In some instances, the presence of a second decay in the autocorrelation function was observed at longer time, presumably due to larger aggregates or very slow relaxation of the gel. For these specific measurements, we used a double generalized exponential model to extract the short-time process:

$$\begin{array}{l}g\left( {q,\tau } \right) = A1\left( q \right)\left( {1 - e^{ - \left( {\frac{\tau }{{\tau _{R1}}}} \right)^{\beta 1}}} \right) + A2\left( q \right)\left( {1 - e^{ - \left( {\frac{\tau }{{\tau _{R2}}}} \right)^{\beta 2}}} \right) + B\left( q \right),\end{array}$$
(11)

with indices 1 and 2 corresponding to the short and long-time processes, respectively.

NPs diffusion measurements in agarose

To prepare NP suspensions in agarose, stock solutions of agarose were prepared at a concentration of 40 mg mL−1. Agarose was dissolved in hot water using a common microwave oven.
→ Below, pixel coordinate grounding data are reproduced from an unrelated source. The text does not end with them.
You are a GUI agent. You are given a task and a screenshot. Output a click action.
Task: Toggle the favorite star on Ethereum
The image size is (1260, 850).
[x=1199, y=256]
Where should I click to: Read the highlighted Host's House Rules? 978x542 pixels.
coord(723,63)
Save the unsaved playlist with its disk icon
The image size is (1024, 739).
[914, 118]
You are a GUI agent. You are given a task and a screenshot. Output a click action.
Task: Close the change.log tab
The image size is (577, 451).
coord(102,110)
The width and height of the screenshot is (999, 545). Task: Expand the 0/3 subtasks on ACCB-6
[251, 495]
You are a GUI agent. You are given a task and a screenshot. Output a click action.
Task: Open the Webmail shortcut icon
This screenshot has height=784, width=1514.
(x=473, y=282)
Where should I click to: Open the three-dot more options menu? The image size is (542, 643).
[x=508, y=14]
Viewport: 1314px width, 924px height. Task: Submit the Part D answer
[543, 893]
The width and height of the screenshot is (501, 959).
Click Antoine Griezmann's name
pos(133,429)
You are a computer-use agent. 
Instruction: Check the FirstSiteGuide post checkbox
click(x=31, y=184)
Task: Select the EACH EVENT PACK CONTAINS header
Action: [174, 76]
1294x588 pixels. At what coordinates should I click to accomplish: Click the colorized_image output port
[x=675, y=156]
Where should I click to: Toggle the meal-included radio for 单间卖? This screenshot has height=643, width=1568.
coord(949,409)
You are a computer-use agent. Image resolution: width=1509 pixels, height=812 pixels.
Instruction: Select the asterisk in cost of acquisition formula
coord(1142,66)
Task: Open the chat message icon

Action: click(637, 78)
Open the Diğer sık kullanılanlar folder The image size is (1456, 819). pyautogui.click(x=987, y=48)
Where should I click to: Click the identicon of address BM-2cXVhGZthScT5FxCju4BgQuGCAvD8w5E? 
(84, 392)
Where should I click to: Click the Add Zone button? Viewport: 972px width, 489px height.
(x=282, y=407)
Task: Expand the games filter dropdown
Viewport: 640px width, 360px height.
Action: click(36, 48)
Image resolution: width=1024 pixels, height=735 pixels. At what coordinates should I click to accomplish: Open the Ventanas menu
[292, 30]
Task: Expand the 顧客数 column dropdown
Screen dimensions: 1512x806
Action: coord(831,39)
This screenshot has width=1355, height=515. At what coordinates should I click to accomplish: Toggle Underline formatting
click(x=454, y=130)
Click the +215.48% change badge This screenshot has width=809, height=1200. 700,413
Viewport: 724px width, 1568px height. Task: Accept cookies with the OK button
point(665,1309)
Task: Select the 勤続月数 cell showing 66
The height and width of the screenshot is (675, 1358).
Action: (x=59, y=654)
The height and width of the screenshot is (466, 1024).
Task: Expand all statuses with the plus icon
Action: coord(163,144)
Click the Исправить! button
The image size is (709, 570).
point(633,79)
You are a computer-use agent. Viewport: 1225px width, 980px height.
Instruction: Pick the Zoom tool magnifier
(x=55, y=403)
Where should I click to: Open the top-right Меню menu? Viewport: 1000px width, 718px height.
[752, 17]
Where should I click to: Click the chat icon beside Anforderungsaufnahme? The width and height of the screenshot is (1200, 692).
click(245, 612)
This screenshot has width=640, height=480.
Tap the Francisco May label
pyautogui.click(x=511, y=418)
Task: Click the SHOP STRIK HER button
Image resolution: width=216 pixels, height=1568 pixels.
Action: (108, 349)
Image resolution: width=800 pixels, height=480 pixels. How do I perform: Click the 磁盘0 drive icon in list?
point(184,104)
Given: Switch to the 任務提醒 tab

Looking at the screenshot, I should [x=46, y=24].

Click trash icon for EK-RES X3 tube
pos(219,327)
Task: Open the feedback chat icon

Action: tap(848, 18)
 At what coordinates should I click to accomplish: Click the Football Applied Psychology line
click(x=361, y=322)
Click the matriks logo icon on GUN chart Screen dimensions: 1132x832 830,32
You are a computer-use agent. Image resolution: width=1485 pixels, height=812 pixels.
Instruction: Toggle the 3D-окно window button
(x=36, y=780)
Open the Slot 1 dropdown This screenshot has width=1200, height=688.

The stock solution was diluted accordingly to prepare agarose solutions of 0.05, 0.1, 0.5, and 1% (w/v) using warm diluted suspensions of NPs. The resulting suspensions was injected in a rectangular capillary as described and was let to cool-down at room temperature for at least 24 h. Preliminary data were obtained during the cooling time to ensure that the gel was stabilized, and that the particles were not aggregating.